For a country that decries "foreign interference" at the drop of a hat, this is a pretty lame response to an unambiguous act of foreign interference. But instead of calling a spade a spade, mr lo chooses instead to merely suggest that china is unskilled in framing it's self interest. Well, it seems mr lo is rather skilled in dressing up moral ambiguity, and can probably give Beijing lessons.
Formerly ******
Excellent point in your last paragraph. How shall China dress up Mao's murder of tens of millions of people?
And equally significant, what does China have to say about Crimea's referendum to secede from Ukraine?
A rather mealy mouthed abstention.
China may believe it is acting in its own self interest, by pretending to stand neutral, but to do so ignores its own history with Russia and the threat that Russia has shown towards China. Forgotten are the days when Russia consistently stole land from China, threatened China's borders, and amassed troops along the border.
China is growing and becoming an economic and military power. We all know that. Unfortunately for China, along with wealth and power comes responsibility. China is recognizing that in dealing with her own citizens as the pace of domestic reforms is impressive.

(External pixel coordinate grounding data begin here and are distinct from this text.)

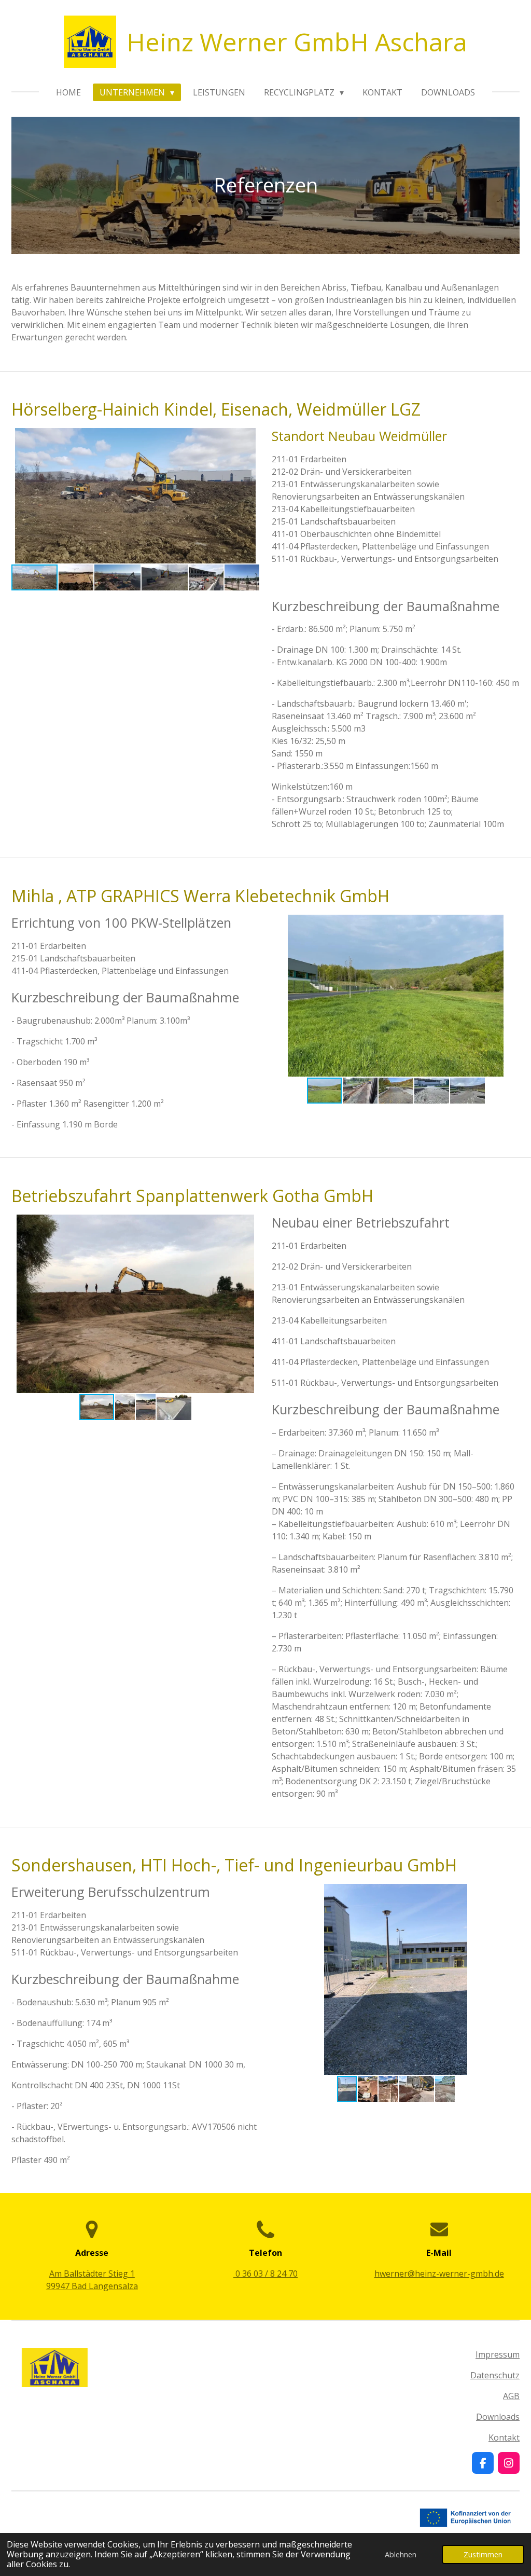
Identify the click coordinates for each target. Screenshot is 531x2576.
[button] (250, 437)
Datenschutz (495, 2375)
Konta (500, 2437)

It needs to be matched with international cooperation and the recognition of those "common interests" which Xi Jiping just recognized at the NPC.
David M. Ginsbeg
China's principle of non-interference in other countries' affairs is for China to observe. China could neither require other countries to observe China's principles nor have the ability to do so. Moreover, requiring other countries to observe China's principles is tantamount to interfering in other countries' internal affairs. The most China could do and has been doing is urging other countries which do not subscribe to the principle to share in the principle of non-interference in other countries' affairs.
Regarding acting in self-interest, China should have vetoed the UNSC draft resolution in protest against the US and her Western allies interfering in the internal affairs of Ukraine. At the same time, she would be showing solidarity with Russia, a strategic partner and member of the SCO.